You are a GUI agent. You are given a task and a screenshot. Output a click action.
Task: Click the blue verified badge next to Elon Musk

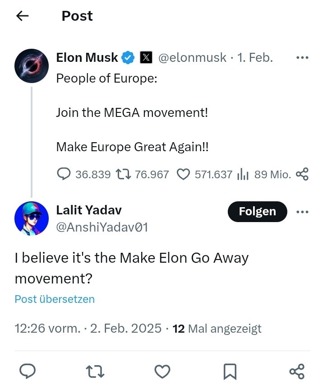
==
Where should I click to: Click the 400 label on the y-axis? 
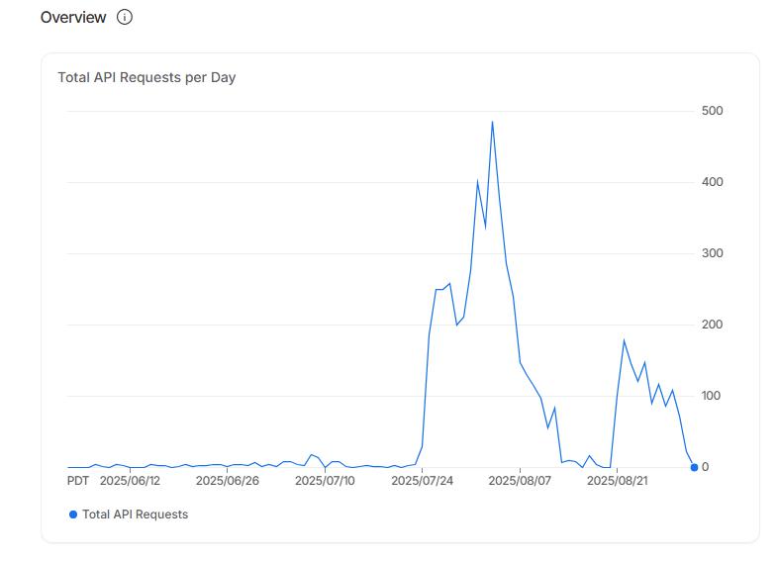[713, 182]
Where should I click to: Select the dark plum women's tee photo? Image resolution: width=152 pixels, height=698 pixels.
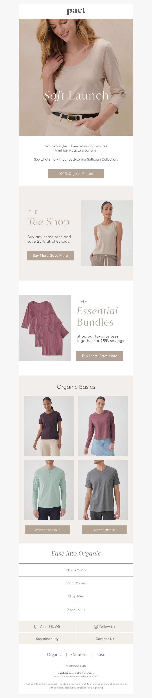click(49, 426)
--
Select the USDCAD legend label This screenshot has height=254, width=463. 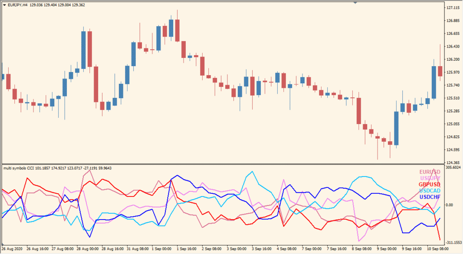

● **The problem**
Would you retype the lines above from the one with "You are a GUI" down to the one with "Task: Click the", word for word, both ends included and no other lines?

● **Completed exercise**
You are a GUI agent. You are given a task and a screenshot. Output a click action.
Task: Click the blue verified badge next to Elon Musk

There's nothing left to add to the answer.